The price of oil fell for the third straight day as speculators rushed to bank profits on concerns that high-risk loans will weaken energy demand.
Central banks across the world responded by pumping money into the banking system, offering loans at lower rates to commercial banks.
|"It's that unnerving effect of the unknown which is spooking investors at the moment" |
analyst at Barclays Stockbrokers
At the end of a turbulent day on Friday analysts said the chaos had been a crisis rather a catastrophe.
Richard Beales, a credit market reporter for the Financial Times, told Al Jazeera: "It is a classic example of what happens if everyone turns slightly negative at the same time."
Others, however, felt that despite the success of the Federal Reserve's intervention, the underlying problems in the markets remained.
"This is an important symbolic move that helps provide temporary liquidity to the financial markets, but won't solve the root problem or end the fears about ongoing problems in the credit markets," said Dick Green, an analyst Briefing.com.
Hirokazu Fujiki, a strategist with Okasan Securities, said if the central banks' actions aimed to reassure investors, "they took it the other way ... That is, that the problem is so big that the central banks had to intervene".
After years of booming house prices and cheap credit - interest rates have been historically low - the US housing market is now in reverse with loans becoming more expensive and prices falling.

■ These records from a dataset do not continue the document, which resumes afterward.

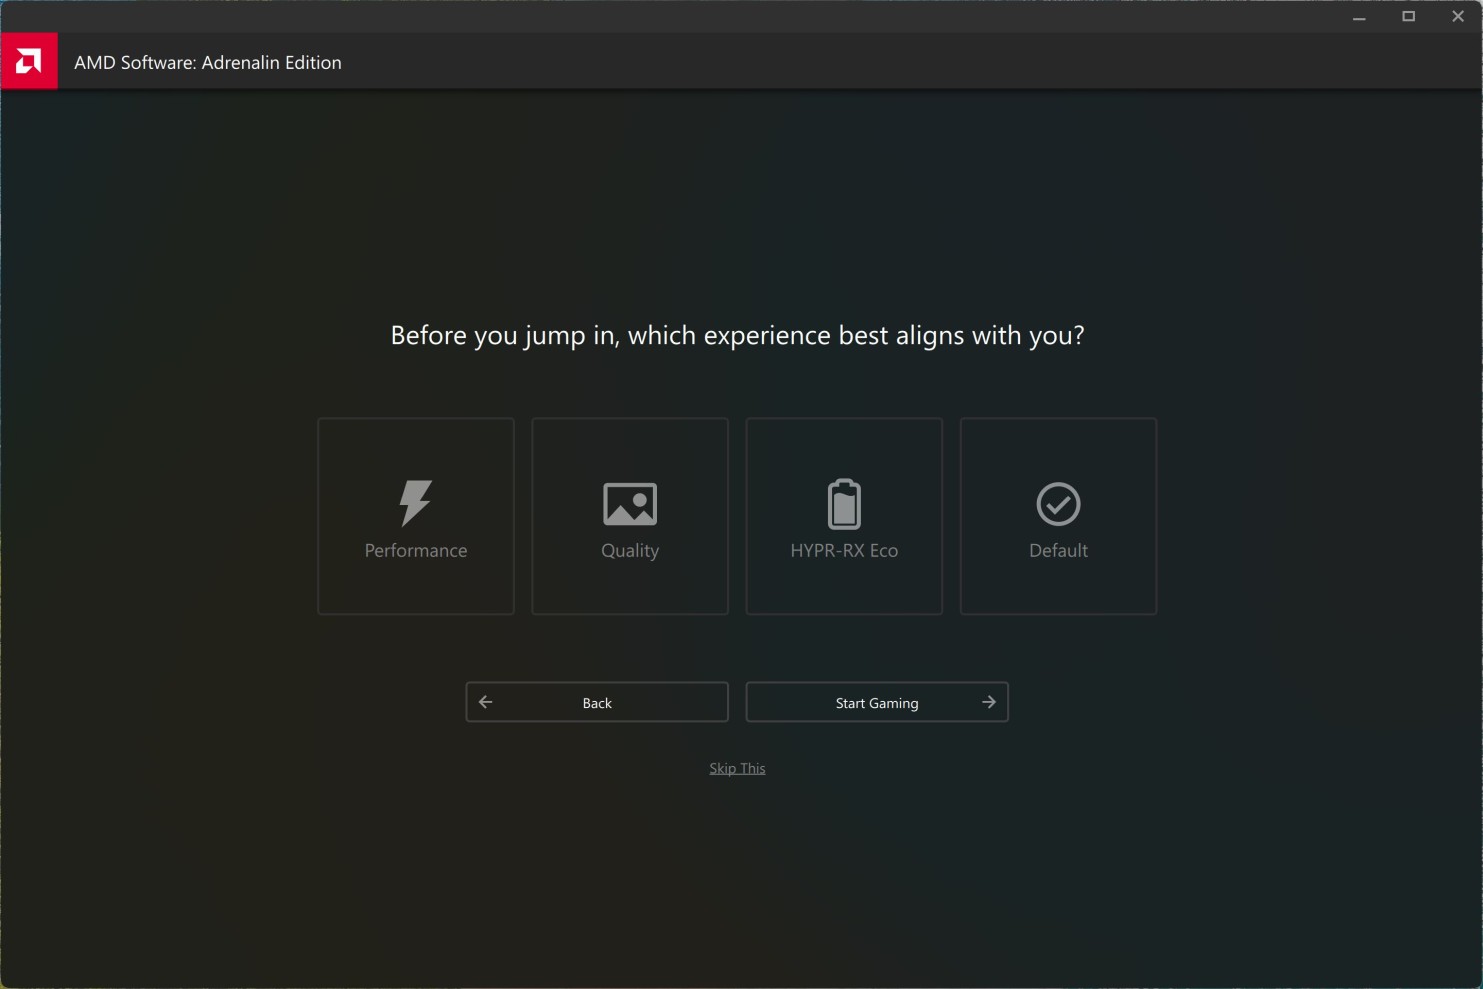This screenshot has width=1483, height=989.
Task: Click the HYPR-RX Eco battery icon
Action: pos(843,503)
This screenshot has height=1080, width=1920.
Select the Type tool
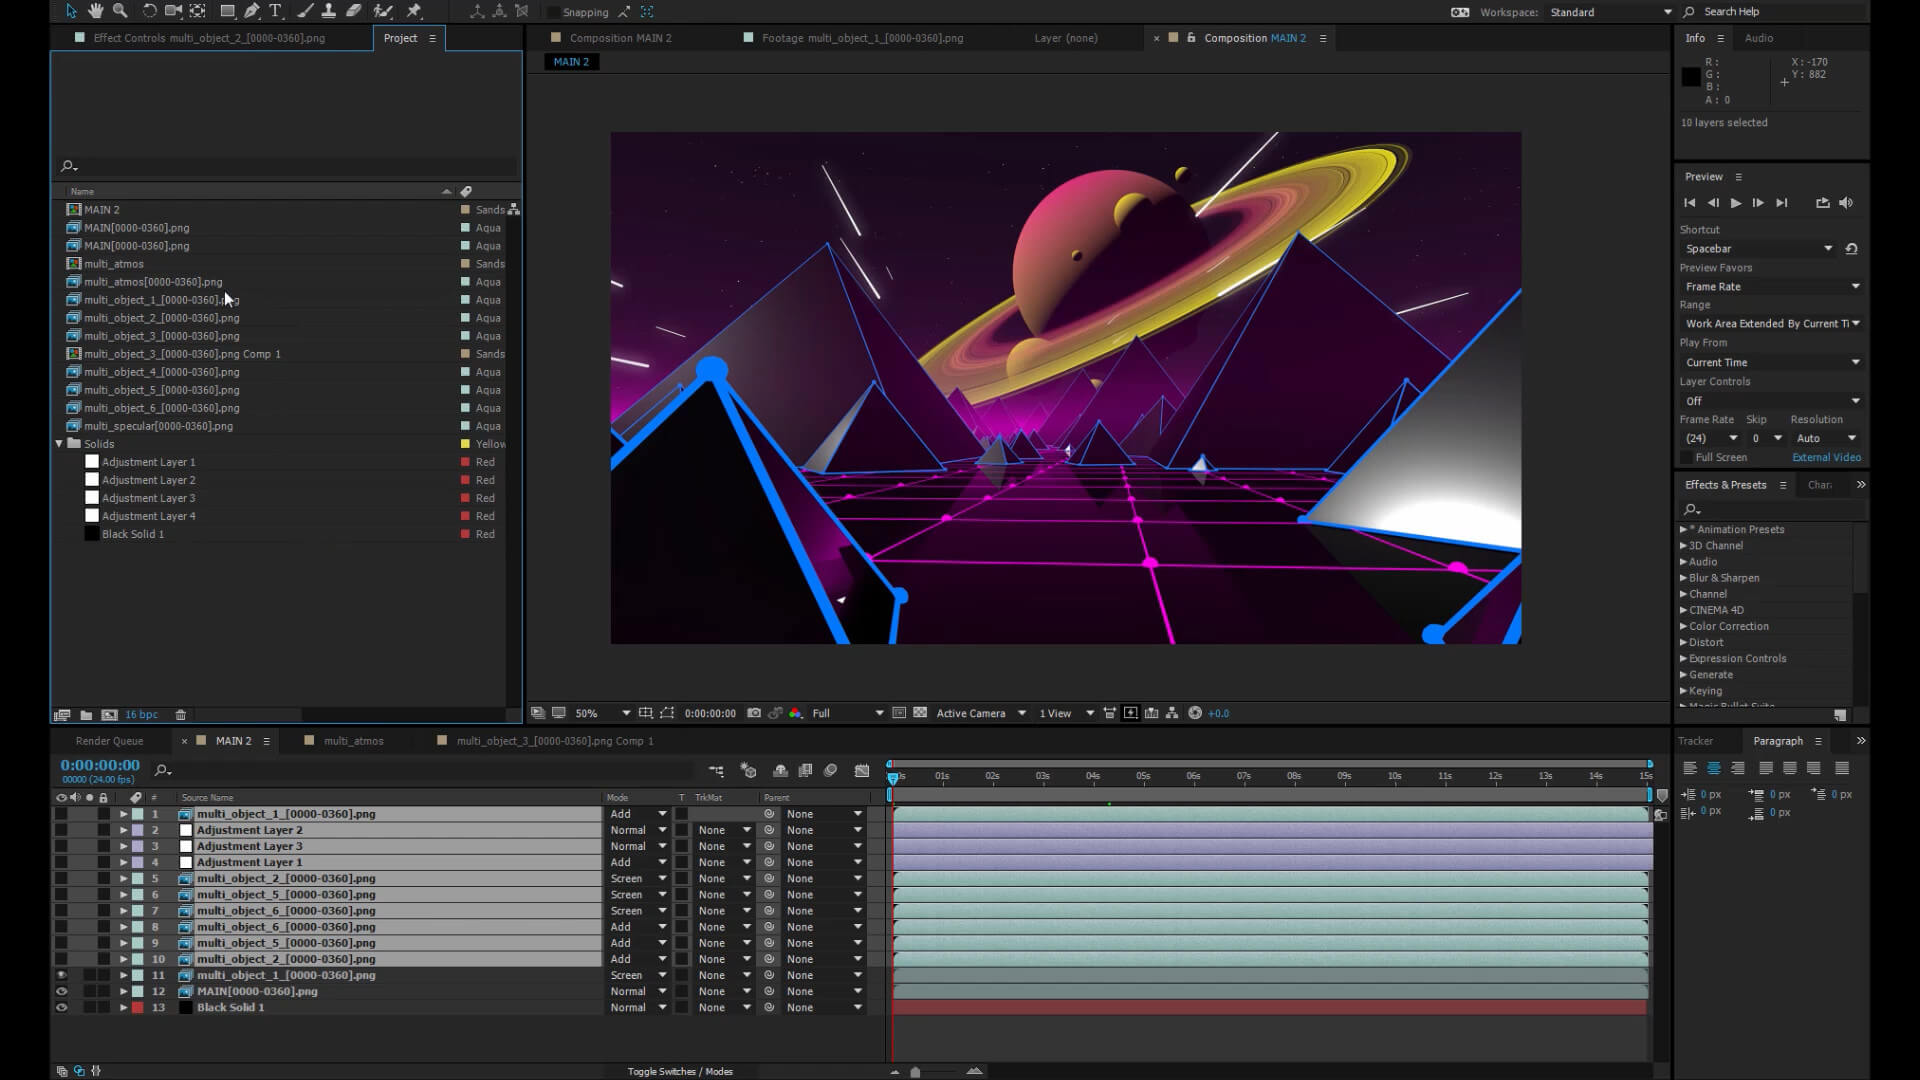point(275,11)
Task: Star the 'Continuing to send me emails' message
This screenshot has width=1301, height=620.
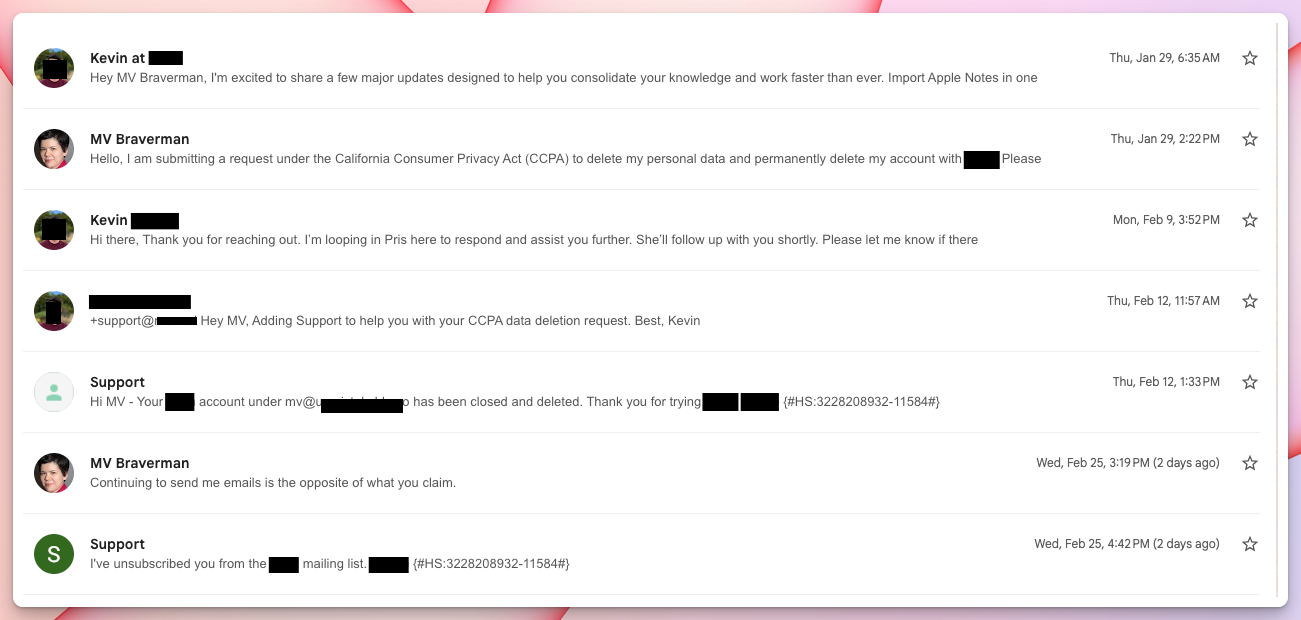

This has caused high numbers of defaults and repossessions as borrowers, particularly high-risk borrowers, struggle to keep up with their repayments.
After several weeks of turmoil on world stock markets due to the mortgage crisis, fears appeared to recede earlier this week.
But on Thursday, French banking giant BNP Paribas spooked the market when it said it had suspended three investment funds exposed to the US housing market because it was unable to value the assets.
A short time later the European Central Bank pumped a record 94.8 billion euros into the money supply - far more than it had injected in the aftermath of the September 11, 2001 attacks - and followed up with another 61.05 billion euros on Friday.
US liquidity injection
Before Wall Street opened, the Fed pumped $19bn in a market operation that was conducted more than an hour before its usual time.
It also took the unusual step of making a statement after the first operation - the first time it's done so since the September 11, 2001 - in an attempt to calm investors' fears.
By late morning, $16bn had been injected in a second market operation - an unusual occurrence for a Friday.
The last time the Fed conducted two operations on a Friday was more than two years ago.
A third injection of three billion dollars was pumped into the system late on Friday.
US stock indexes sharply cut their morning losses after the Fed's second liquidity injection, which occurred shortly before 1500 GMT.
In a rare statement after Friday's first market operation, the Fed said it would provide liquidity as needed "to facilitate the orderly functioning of financial markets".
World market slide
Several other central banks around the world pumped lesser amounts into their banking systems.
But stock markets continued to slump across the world, with volatile US markets moving sharply lower before rebounding late in the day.
"It's that unnerving effect of the unknown which is spooking investors at the moment," Henk Potts of Barclays Stockbrokers in London said.
Banking stocks were among the worst hit.